Pull out each row below that contains the word "Expand" and copy it in full.

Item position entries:
====

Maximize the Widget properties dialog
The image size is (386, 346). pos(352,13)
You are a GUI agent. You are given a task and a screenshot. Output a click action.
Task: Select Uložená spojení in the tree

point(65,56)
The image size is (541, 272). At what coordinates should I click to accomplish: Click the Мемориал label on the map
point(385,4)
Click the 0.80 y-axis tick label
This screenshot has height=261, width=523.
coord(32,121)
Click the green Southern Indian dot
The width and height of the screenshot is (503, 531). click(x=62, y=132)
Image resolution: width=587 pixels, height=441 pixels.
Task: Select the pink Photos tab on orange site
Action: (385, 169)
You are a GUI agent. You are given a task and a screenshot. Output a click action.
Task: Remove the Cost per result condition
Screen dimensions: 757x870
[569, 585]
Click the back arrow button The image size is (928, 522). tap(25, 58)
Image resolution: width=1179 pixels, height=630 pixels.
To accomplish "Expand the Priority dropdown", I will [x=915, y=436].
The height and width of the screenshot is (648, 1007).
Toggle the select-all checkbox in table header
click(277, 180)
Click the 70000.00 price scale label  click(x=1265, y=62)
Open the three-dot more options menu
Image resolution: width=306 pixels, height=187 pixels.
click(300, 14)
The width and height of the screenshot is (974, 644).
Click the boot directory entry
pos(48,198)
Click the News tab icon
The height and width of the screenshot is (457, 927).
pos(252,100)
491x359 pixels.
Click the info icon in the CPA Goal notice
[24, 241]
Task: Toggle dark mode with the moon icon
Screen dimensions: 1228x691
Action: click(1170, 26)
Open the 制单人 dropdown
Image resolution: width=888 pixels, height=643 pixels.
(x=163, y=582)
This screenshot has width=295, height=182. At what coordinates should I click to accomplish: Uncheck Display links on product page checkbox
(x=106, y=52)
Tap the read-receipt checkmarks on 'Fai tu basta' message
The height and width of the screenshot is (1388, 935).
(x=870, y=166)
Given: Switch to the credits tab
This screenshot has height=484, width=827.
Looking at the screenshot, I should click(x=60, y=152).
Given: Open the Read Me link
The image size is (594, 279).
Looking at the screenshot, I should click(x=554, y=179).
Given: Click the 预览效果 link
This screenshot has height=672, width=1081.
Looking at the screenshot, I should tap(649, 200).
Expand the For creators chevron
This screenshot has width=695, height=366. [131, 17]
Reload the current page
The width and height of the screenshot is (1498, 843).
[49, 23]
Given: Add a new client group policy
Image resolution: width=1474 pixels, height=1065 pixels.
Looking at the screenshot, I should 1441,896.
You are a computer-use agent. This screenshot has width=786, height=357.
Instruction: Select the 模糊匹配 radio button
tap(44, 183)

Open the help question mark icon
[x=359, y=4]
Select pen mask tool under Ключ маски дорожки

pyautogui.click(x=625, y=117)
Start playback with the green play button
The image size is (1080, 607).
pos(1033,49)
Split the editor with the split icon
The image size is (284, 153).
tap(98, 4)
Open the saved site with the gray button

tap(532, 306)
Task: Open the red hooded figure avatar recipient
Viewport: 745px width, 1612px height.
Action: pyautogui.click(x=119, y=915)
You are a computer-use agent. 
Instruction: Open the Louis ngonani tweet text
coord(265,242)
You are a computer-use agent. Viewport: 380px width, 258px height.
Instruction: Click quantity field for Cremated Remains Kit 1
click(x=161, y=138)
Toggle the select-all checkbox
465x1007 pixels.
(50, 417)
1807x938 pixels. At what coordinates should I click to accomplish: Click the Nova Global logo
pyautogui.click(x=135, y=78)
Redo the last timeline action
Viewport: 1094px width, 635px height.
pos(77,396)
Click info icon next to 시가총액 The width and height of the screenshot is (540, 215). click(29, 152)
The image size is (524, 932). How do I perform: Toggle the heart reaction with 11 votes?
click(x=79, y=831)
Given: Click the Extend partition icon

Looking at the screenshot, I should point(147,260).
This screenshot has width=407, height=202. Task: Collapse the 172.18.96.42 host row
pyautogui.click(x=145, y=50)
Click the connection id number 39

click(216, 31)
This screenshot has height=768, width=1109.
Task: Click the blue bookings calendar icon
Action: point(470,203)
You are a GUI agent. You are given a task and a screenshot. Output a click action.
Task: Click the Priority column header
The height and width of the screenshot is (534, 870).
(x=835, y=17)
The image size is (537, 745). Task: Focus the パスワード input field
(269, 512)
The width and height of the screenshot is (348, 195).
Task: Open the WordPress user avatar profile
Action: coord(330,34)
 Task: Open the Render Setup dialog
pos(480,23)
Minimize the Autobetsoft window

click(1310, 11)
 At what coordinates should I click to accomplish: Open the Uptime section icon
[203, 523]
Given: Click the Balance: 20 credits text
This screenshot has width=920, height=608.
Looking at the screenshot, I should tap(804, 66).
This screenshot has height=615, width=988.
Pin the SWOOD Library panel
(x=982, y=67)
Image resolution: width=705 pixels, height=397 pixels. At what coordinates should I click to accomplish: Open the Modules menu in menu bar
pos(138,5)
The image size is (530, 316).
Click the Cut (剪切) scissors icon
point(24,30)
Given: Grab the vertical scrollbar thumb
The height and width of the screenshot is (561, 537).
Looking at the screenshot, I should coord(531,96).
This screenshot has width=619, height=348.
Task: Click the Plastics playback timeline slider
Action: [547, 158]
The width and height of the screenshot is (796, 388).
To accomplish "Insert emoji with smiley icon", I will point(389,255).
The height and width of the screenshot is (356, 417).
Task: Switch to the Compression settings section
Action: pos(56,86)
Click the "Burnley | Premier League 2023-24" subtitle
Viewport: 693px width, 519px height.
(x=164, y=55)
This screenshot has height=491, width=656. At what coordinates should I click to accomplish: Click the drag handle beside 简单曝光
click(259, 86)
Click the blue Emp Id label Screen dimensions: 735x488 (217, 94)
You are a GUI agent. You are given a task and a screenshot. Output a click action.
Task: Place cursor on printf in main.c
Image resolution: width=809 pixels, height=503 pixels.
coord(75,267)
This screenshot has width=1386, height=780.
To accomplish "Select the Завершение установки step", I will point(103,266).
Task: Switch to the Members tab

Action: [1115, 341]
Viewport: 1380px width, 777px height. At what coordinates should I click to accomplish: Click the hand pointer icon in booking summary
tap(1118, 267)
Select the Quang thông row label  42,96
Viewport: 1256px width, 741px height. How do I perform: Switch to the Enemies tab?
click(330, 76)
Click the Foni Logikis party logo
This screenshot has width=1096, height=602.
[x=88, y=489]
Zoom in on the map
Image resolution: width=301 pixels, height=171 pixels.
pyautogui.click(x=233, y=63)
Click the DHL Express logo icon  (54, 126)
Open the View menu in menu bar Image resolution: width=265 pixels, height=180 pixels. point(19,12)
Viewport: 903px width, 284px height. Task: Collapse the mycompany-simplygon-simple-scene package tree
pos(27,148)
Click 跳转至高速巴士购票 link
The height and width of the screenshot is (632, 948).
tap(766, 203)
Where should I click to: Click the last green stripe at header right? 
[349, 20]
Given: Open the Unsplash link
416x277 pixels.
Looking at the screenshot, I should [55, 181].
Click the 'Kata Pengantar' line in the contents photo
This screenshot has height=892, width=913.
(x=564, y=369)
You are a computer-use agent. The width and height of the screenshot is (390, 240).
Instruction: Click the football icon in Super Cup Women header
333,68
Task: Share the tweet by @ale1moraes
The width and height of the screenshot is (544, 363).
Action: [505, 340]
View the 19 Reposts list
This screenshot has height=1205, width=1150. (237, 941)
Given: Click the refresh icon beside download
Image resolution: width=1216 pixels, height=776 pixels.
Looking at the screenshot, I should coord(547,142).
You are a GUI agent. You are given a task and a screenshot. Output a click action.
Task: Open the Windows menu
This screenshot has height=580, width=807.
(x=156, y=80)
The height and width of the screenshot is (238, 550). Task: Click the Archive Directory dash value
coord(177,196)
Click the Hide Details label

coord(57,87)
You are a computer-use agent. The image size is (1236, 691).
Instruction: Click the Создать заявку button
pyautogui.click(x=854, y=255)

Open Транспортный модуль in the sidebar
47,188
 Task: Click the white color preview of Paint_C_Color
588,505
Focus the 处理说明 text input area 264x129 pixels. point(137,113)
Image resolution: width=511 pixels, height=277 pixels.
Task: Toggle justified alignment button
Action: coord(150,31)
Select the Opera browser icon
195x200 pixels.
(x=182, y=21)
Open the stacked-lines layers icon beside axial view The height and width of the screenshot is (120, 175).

====

> The reply
To accomplish "Expand the Priority dropdown", I will [x=915, y=436].
Expand the For creators chevron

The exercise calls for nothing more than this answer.